- [About this exercise]: What this exercise requires is a verbatim reproduction of the data below.

- [Data]:
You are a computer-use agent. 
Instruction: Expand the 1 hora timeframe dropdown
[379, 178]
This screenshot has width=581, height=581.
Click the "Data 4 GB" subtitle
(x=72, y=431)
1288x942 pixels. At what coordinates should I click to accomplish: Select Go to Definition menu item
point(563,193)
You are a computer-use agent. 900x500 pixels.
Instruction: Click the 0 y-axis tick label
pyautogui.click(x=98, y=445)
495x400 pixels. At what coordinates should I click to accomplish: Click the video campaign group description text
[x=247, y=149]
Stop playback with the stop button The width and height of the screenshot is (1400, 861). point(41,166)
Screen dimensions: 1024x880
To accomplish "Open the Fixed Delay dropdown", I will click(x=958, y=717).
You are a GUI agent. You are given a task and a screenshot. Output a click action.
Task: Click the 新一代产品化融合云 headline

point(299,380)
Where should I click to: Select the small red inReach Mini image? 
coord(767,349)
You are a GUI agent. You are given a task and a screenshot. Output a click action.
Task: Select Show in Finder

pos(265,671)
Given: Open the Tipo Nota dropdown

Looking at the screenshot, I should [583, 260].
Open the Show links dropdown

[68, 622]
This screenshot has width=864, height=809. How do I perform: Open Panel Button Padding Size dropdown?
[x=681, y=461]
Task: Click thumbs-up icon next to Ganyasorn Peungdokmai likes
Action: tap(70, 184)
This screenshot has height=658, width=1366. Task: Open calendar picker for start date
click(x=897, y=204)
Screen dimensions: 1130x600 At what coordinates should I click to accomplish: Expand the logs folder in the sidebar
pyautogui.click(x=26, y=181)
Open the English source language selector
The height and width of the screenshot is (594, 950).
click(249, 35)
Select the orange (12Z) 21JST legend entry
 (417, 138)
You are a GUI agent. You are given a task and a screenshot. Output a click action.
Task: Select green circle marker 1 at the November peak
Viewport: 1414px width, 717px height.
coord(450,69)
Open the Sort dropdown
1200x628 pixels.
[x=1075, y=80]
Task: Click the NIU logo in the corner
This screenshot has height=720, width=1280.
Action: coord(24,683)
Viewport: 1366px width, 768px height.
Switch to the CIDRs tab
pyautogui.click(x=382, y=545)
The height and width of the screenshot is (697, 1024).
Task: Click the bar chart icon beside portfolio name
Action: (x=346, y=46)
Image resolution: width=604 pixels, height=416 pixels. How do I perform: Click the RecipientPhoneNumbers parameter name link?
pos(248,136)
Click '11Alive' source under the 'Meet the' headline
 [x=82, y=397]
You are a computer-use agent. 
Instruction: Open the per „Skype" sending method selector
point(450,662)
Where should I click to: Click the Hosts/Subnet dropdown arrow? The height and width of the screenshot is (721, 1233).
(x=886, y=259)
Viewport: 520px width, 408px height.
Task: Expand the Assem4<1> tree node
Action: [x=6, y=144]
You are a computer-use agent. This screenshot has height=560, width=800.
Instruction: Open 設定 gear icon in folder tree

- [Solution for this exercise]:
You are a computer-use agent. 
Instruction: Expand the 1 hora timeframe dropdown
[379, 178]
This screenshot has width=581, height=581.
Click the "Data 4 GB" subtitle
(x=72, y=431)
1288x942 pixels. At what coordinates should I click to accomplish: Select Go to Definition menu item
point(563,193)
You are a computer-use agent. 900x500 pixels.
Instruction: Click the 0 y-axis tick label
pyautogui.click(x=98, y=445)
495x400 pixels. At what coordinates should I click to accomplish: Click the video campaign group description text
[x=247, y=149]
Stop playback with the stop button The width and height of the screenshot is (1400, 861). point(41,166)
Screen dimensions: 1024x880
To accomplish "Open the Fixed Delay dropdown", I will click(x=958, y=717).
You are a GUI agent. You are given a task and a screenshot. Output a click action.
Task: Click the 新一代产品化融合云 headline

point(299,380)
Where should I click to: Select the small red inReach Mini image? 
coord(767,349)
You are a GUI agent. You are given a task and a screenshot. Output a click action.
Task: Select Show in Finder

pos(265,671)
Given: Open the Tipo Nota dropdown

Looking at the screenshot, I should [583, 260].
Open the Show links dropdown

[68, 622]
This screenshot has width=864, height=809. How do I perform: Open Panel Button Padding Size dropdown?
[x=681, y=461]
Task: Click thumbs-up icon next to Ganyasorn Peungdokmai likes
Action: tap(70, 184)
This screenshot has height=658, width=1366. Task: Open calendar picker for start date
click(x=897, y=204)
Screen dimensions: 1130x600 At what coordinates should I click to accomplish: Expand the logs folder in the sidebar
pyautogui.click(x=26, y=181)
Open the English source language selector
The height and width of the screenshot is (594, 950).
click(249, 35)
Select the orange (12Z) 21JST legend entry
 (417, 138)
You are a GUI agent. You are given a task and a screenshot. Output a click action.
Task: Select green circle marker 1 at the November peak
Viewport: 1414px width, 717px height.
coord(450,69)
Open the Sort dropdown
1200x628 pixels.
[x=1075, y=80]
Task: Click the NIU logo in the corner
This screenshot has height=720, width=1280.
Action: coord(24,683)
Viewport: 1366px width, 768px height.
Switch to the CIDRs tab
pyautogui.click(x=382, y=545)
The height and width of the screenshot is (697, 1024).
Task: Click the bar chart icon beside portfolio name
Action: (x=346, y=46)
Image resolution: width=604 pixels, height=416 pixels. How do I perform: Click the RecipientPhoneNumbers parameter name link?
pos(248,136)
Click '11Alive' source under the 'Meet the' headline
 [x=82, y=397]
You are a computer-use agent. 
Instruction: Open the per „Skype" sending method selector
point(450,662)
Where should I click to: Click the Hosts/Subnet dropdown arrow? The height and width of the screenshot is (721, 1233).
(x=886, y=259)
Viewport: 520px width, 408px height.
Task: Expand the Assem4<1> tree node
Action: [x=6, y=144]
You are a computer-use agent. This screenshot has height=560, width=800.
Instruction: Open 設定 gear icon in folder tree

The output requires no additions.